_What you should do_: Copy out the entire listing below exactly, but without its pictures.

_Records provided_:
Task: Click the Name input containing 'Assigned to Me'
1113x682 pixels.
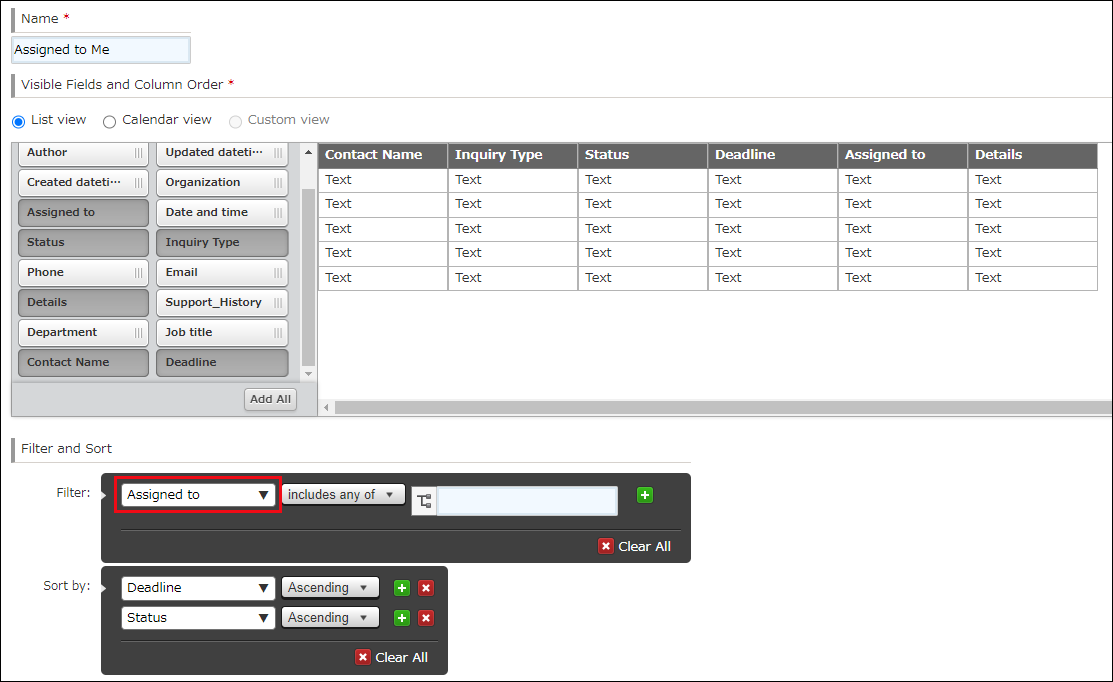Action: [100, 49]
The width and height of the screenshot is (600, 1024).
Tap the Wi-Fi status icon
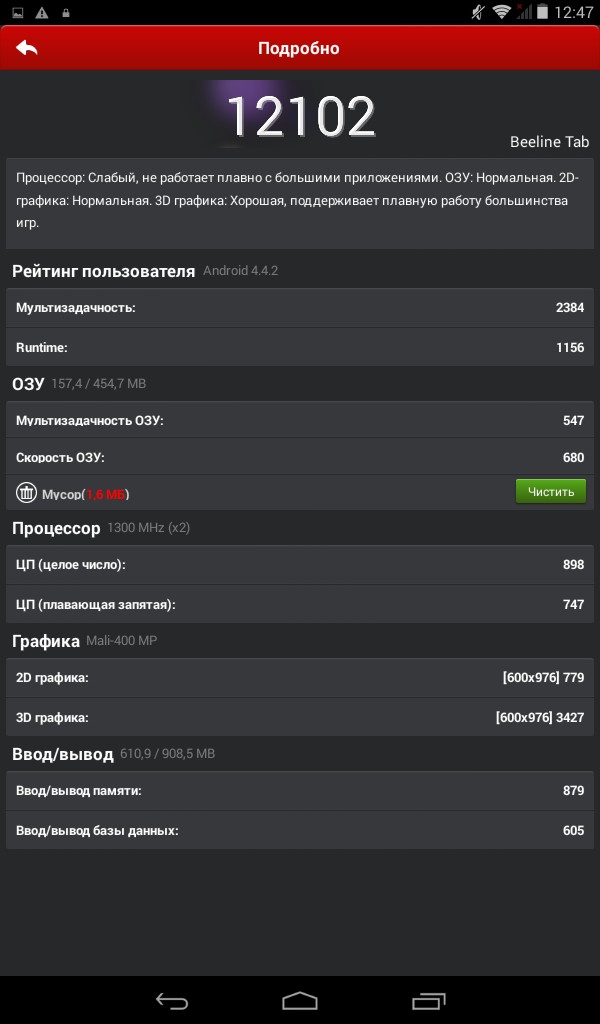[501, 11]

_Response_:
Task: Click the Name input containing 'Assigned to Me'
1113x682 pixels.
Action: [100, 49]
The width and height of the screenshot is (600, 1024).
Tap the Wi-Fi status icon
[501, 11]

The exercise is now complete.